Uganda, like many other countries, faces significant challenges related to alcohol use disorders (AUDs) resulting from hazardous alcohol consumption. This situation has a considerable impact on public health and the social well-being of consumers.
As part of an ambitious initiative to tackle alcohol-related problems, in collaboration with WHO, 17 addiction treatment specialists held a five-day workshop to draft a manual to guide the screening and management of people affected by hazardous drinking and alcohol use disorders.
Present at the workshop, the Ministry of Health psychiatrist Dr. Kenneth Kalani Okware explained that to combat and reduce the impact of excessive alcohol consumption, it is essential to develop a comprehensive tool that will help primary health care workers deliver effective care. “As mental health specialists, we should focus on designing a comprehensive Screening, Brief Intervention, and Referral to Treatment (SBIRT) protocol that matches the needs of primary care workers.”
The manual was developed in line with the WHO SAFER, initiative launched in 2018 at the Third UN High-Level Meeting on the Prevention and Control of Non-Communicable Diseases (NCDs). SAFER is a technical package of cost-effective interventions for the prevention of harmful alcohol use.

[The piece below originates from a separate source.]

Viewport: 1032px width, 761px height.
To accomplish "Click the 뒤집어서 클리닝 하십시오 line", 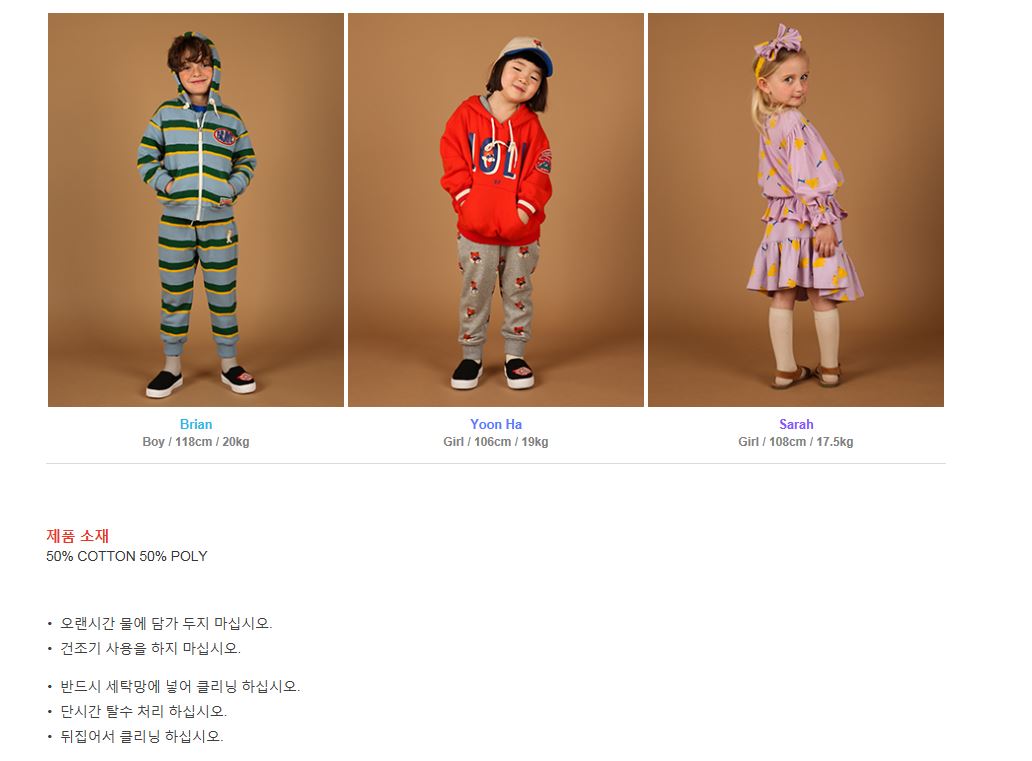I will [x=142, y=737].
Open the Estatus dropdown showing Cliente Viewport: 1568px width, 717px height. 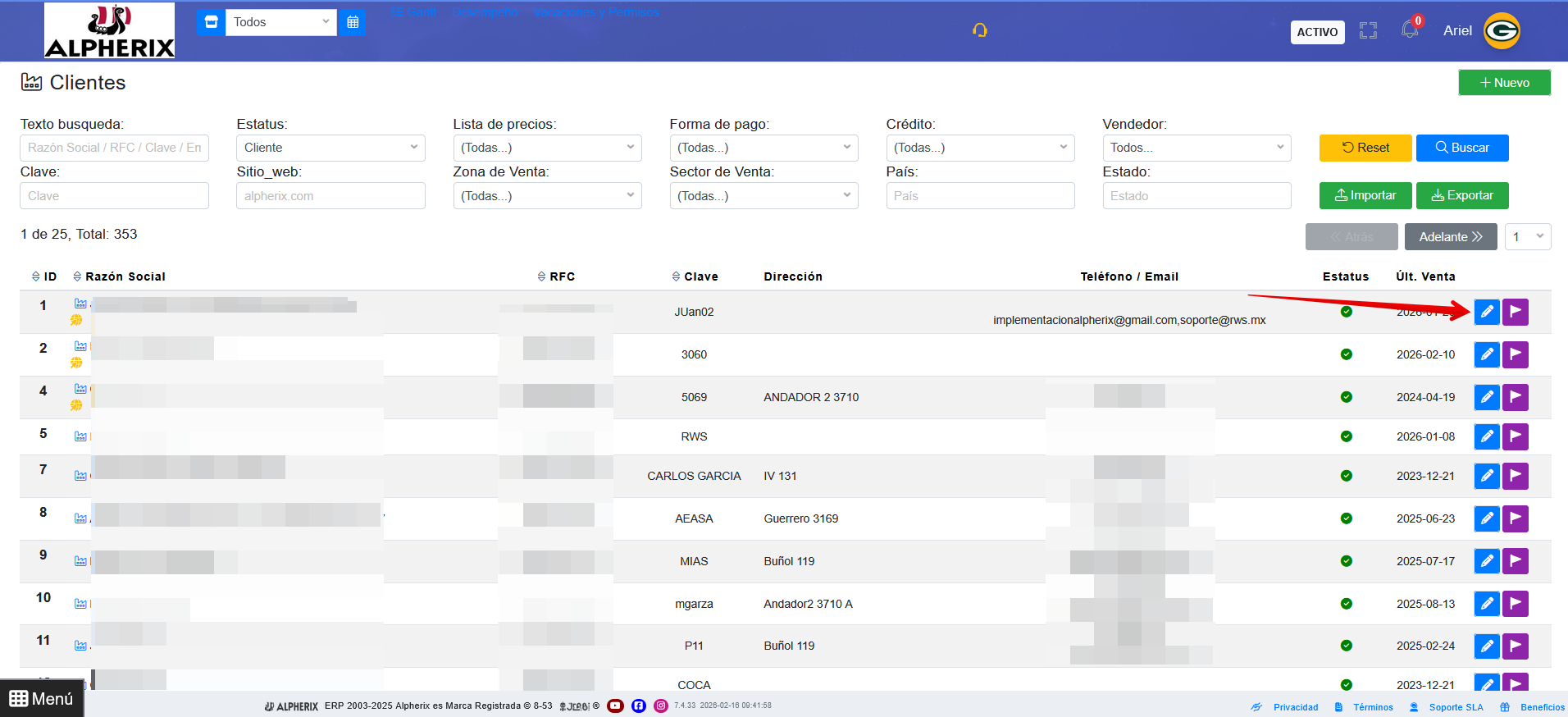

It has been developed to deliver health and development gains to meet global, regional, and national health needs, and to reduce the human suffering and pain caused by harmful alcohol use.
“The harmful use of alcohol has a devastating impact on Consumers’ health including injuries, mental health problems, and diseases like cancer and stroke. I call on the government of Uganda to Strengthen restrictions on alcohol availability and Facilitate access to screening, brief interventions, and treatment at all levels,” Dr. Yonas Tegegn, Woldemariam, WHO Representative to Uganda.
Taking part in the workshop, Dr. Hafisa Kasule, WHO Technical Officer for Non-Communicable Diseases, revealed that “Ugandans currently consume over 12 liters of pure alcohol per year per capita. Surprisingly, less than 50% of the population consumes alcohol, which means that the few who do drink are drinking too much, a challenge that demands immediate action,” she said.
She also stressed that tackling the pervasive problem of harmful alcohol use is essential to achieve Sustainable Development Goal 3.5 on alcohol and substance abuse.
WHO’s efforts to support Uganda in the prevention and control of alcohol consumption are long-standing. Actions to date include, among others, the development of a risk factor survey in 2013 and 2023 to determine the burden of alcohol consumption in the country; the adaptation and piloting of the Mental Health Gap Action Program (MHGAP) intervention guide to facilitate access to alcohol use disorder services in primary health care centers.
Moving forward, WHO is in discussions with members of the Ugandan parliament to lobby for the adoption of the Alcohol Control Bill. This law will provide a legal basis for controlling the production, marketing, and consumption of alcohol in the country.